Communicate The Value

The first step in improving or implementing a green cleaning program is to identify the stakeholders in the school. They may include the cleaning staff, principal, school administration and manager of environmental cleaning services.

The next step is to communicate the program’s value, which is different for the custodian than for the administrator.

“You need to communicate the value first to the stakeholder, or the custodian, because if they have the attitude that ‘I’ve been cleaning for 20 years, I know everything,’ they won’t have the passion to learn,” says Sawchuk.

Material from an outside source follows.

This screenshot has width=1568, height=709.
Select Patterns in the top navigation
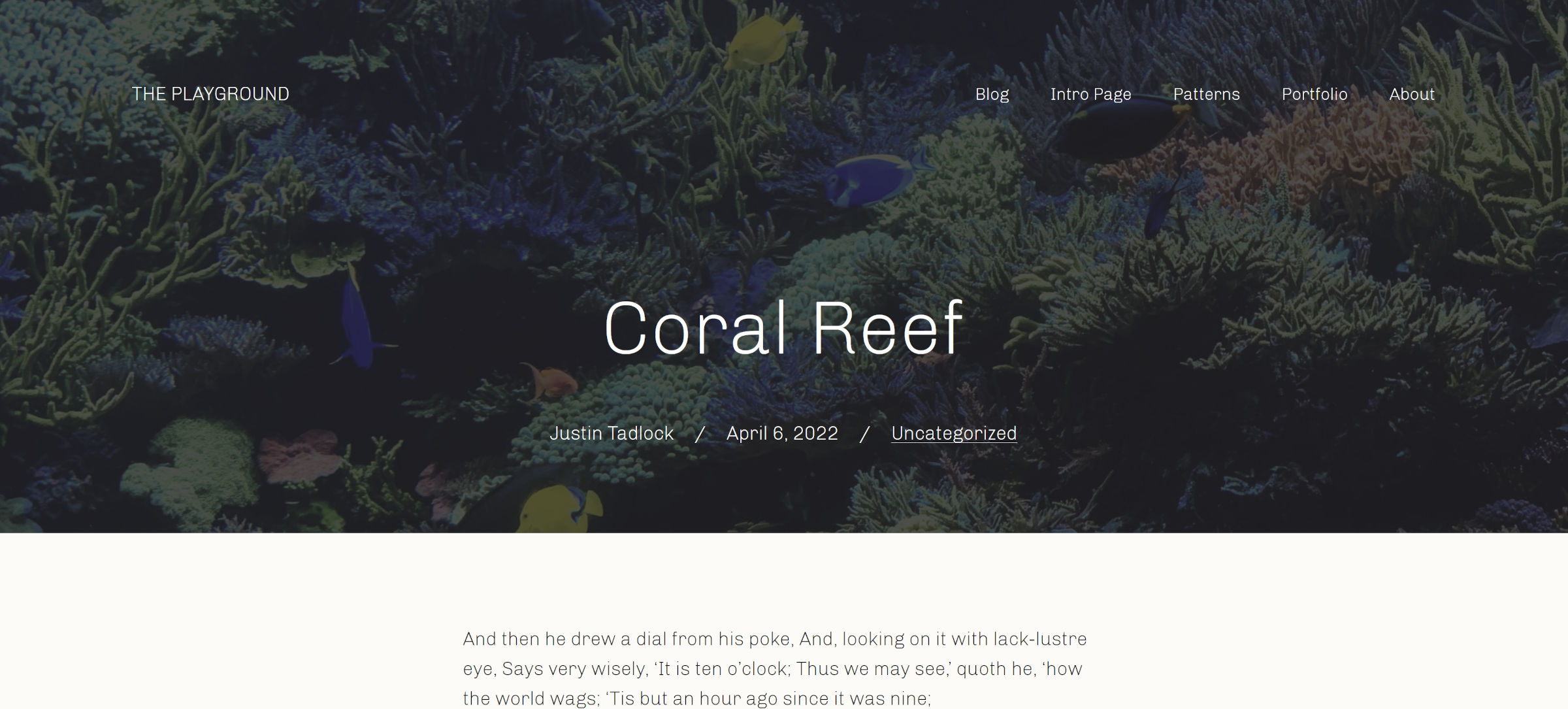point(1206,94)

Distributors can provide important assistance when trying to communicate the value of a green cleaning program, says Steven Ashkin, president of The Ashkin Group, Los Angeles, an advocate for green and sustainable cleaning. But to understand the value, stakeholders must know the current status of cleaning within the school. Distributors can help schools perform a full assessment of a school’s cleaning practices.
“With the rapid innovation that’s taking place in the cleaning industry, having a third party, such as a product distributor, perform an assessment to see where they are at is probably the No. 1 thing they should do,” says Ashkin.

It’s important that schools measure against themselves.

“You need to do a baseline survey that helps schools understand where they are today,” Sawchuk says. “You could have a school that is fairly green already when you analyze the products they are using, or you may have one that is using a lot of nasty cleaning chemicals and products that aren’t sustainable.”

The baseline assessment helps the school develop realistic objectives, and it helps the distributor calculate ROI in a number of ways. One way is to look at the cost of the products themselves. The perception is that green cleaning products cost more, but that isn’t usually the case, says Sawchuk.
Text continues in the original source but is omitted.